«Плачь, крошка Ада, плачь». (Дочери
>[194].)
Пришла она на вечер с большой, почти кондукторской, сумкой через плечо. Впечатление было опять — не смотрит на окружающих.
Рассказы о ней.
Подарила Павлу Антокольскому кольцо и стихи:
«Дарю тебе чугунное кольцо»>[195].
Антокольский говорил: «Оно вовсе не чугунное, в металлах Марина не разбирается».
Жена Архипова>[196], издателя «Костров», говорила: «Она озлоблена».
В 1928 году художник Сицезубов рассказывал, что познакомился с М. Ц. в очереди за пайками в ЦЕКУБУ, и она в дальнейшем ему писала. Письма мне привез.
Отрывочно помню (из писем Н. В. Синезубова — публ.]: «Гуляю с сыном в лесу, где каждая тропинка мне знакома».
«Все места на свете заняты».
«Дорогой Николай Владимирович>[197], — только аншлаг, ничего о нем, ничего ему. Письмо — дневник, письмо — тоска и жалоба».
Там же — восхищенье по адресу Пастернака: «Мой соперный конь».
Рассказывала Н. Г. Чулкова, что Марина и Ася, встретившись с ней в каком-то учреждении, хихикали, глядя на нее, навязчиво и откровенно, вызывая недоуменье. «Что во мне такого смешного?»
Майя Кювилье (Мария Павловна Роллан>[198]) показывала мне письма Марины, полные неукротимого восторга: «Ваши стихи — это юность о мире, мир о юности»>[199].
Рассказывала А. И. Ходасевич>[200]. В Крыму ребенок Марины заболел дизентерией. Материнский уход был плох, мать увлеклась романтическими отношениями, и ребенок умер. Марина с воем ползала на коленях вокруг дачи>[201].
1940 год. Марина Цветаева с сыном, Муром (Георгием)>[202], живет в Голицыно. Муж и старшая дочь, Аля, репрессированы >[203]. Я написала ей письмо признанья и участия.

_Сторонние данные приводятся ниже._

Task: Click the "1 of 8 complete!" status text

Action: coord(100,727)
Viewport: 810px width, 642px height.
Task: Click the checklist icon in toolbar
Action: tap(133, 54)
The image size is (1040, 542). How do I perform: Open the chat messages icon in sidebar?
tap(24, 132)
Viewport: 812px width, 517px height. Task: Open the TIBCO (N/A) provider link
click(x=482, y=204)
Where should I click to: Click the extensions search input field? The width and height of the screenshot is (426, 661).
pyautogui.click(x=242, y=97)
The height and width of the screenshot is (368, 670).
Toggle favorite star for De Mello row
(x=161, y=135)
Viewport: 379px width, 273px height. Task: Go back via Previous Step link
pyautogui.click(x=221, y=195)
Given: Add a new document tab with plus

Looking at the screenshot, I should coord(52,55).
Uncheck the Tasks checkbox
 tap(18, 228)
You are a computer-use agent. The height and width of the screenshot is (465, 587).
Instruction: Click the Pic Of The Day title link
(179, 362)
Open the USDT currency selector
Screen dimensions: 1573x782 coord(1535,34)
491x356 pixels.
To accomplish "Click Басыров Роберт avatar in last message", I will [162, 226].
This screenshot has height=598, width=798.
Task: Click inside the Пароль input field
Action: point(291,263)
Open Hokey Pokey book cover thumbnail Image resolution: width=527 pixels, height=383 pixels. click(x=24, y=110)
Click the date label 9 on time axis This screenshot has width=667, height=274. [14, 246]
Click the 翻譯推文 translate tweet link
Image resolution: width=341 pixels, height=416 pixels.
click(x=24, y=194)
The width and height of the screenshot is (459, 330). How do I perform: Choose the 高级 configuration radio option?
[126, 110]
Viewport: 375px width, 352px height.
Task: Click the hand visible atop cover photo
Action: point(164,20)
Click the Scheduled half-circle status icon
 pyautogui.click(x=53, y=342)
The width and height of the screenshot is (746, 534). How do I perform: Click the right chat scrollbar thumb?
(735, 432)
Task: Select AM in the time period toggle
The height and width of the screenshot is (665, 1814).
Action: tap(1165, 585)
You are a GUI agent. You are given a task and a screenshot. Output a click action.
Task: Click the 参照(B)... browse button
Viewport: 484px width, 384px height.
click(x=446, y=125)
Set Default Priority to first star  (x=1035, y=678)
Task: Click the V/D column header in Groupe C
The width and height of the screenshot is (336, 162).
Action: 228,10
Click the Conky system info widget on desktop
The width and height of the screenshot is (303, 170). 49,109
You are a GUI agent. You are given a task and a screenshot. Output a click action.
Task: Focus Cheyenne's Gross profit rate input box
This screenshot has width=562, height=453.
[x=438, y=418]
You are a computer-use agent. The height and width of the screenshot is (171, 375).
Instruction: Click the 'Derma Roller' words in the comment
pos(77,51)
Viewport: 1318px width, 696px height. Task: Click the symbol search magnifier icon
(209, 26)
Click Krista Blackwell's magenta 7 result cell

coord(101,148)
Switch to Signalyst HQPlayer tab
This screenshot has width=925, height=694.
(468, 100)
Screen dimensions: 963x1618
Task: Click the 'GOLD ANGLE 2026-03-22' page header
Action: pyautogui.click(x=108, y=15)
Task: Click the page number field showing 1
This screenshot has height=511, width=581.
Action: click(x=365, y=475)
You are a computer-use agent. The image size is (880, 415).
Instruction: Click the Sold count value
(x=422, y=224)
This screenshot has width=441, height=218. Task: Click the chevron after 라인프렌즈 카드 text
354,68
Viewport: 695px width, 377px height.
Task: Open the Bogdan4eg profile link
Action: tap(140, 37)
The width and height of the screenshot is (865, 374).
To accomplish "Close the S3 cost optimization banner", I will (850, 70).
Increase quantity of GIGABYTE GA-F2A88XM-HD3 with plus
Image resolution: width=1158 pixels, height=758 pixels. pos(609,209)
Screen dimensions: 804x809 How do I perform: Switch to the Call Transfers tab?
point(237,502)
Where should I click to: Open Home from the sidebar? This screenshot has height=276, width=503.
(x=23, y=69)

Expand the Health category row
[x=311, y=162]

Ответ был>[204]:
«Голицыно, Белорусск[ой] ж[елезной] д[ороги]. Дом писателей. 29-го мая 1940 г[ода].
Мне кажется — это было лето 1917 г. Достоверно — Борисоглебский переулок, старый дом, низкий верх, наши две молодости — с той, неувядающей. Помню слова Бальмонта после Вашего ухода: „Ты знаешь, Марина, я слышал бесчисленных начинающих поэтов и поэтесс: и в женских стихах — всегда что-то есть“.
Не было ли у Вас стихов про овощи (морковь)? Или я путаю? Тогда — простите.
…А волк мне и посейчас нравится, и, если бы Вы знали, как я именно сейчас, по такому сытому волку (сну) — тоскую! Вот Вам выписка, с полей моей черновой тетради (перевожу третью за зиму — и неизбывную — грузинскую поэму)>[205]:
„Голицыно, кажется 24-го мая 1940 г. — новый неприютный дом — по ночам опять не сплю — боюсь — слишком много стекла — одиночество — ночные звуки и страхи: то машина, чёрт ее знает что ищущая, то нечеловеческая кошка, то треск дерева — вскакиваю, укрываюсь на постель к Муру (не бужу), — и опять читаю (хорошо ему было писать! лучше, чем мне — читать!) — и опять — треск, и опять — скачок, — и так — до света. Днем — холод, просто — лед, ледяные руки и ноги и мозги, девчонка переехала ногу велосипедом, второй день не выхожу: нога — гора, на телеграмму, посланную 21-го — ни звука, в доме — ни масла, ни овощей, одна картошка, а писательской еды не хватает — голодновато, в лавках — ничего, только маргарин (брезгую — неодолимо!) и раз удалось достать клюквенного варенья. Голова — тупая, ледяная, уж не знаю, что тупее (бездарнее) — подстрочник или я??